-- begin Data in this exercise --

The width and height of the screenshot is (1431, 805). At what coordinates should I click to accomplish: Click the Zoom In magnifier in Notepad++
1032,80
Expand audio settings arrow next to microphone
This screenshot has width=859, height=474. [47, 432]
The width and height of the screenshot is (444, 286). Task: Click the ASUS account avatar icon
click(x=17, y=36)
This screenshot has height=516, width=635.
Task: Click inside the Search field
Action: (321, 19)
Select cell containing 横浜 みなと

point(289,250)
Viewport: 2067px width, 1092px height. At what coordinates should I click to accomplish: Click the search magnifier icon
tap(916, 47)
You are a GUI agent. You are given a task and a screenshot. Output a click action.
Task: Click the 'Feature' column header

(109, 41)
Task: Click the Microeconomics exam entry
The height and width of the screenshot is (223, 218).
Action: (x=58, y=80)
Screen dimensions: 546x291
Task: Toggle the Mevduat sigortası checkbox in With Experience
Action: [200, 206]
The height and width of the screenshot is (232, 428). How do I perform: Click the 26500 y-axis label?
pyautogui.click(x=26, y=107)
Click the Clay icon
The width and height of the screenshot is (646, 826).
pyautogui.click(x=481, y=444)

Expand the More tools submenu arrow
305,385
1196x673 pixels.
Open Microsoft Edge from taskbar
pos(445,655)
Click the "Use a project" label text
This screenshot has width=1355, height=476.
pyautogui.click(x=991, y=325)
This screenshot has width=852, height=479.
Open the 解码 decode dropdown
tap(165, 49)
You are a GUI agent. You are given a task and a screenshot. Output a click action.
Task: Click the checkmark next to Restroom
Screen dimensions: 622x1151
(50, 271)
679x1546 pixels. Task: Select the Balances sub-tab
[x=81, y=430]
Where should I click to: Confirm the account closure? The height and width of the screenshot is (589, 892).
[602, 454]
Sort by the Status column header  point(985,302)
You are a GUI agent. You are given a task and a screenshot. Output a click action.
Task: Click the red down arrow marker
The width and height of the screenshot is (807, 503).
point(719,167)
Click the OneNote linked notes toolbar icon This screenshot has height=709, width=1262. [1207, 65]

-- end Data in this exercise --

Please edit the part of the items that opens with the line containing "Expand audio settings" and closes with the line containing "tap(916, 47)", changing "microphone" to "mic" and keeping all else as it is. Return only that part.

▶ [Reply]:
Expand audio settings arrow next to mic
This screenshot has width=859, height=474. [47, 432]
The width and height of the screenshot is (444, 286). Task: Click the ASUS account avatar icon
click(x=17, y=36)
This screenshot has height=516, width=635.
Task: Click inside the Search field
Action: (321, 19)
Select cell containing 横浜 みなと

point(289,250)
Viewport: 2067px width, 1092px height. At what coordinates should I click to accomplish: Click the search magnifier icon
tap(916, 47)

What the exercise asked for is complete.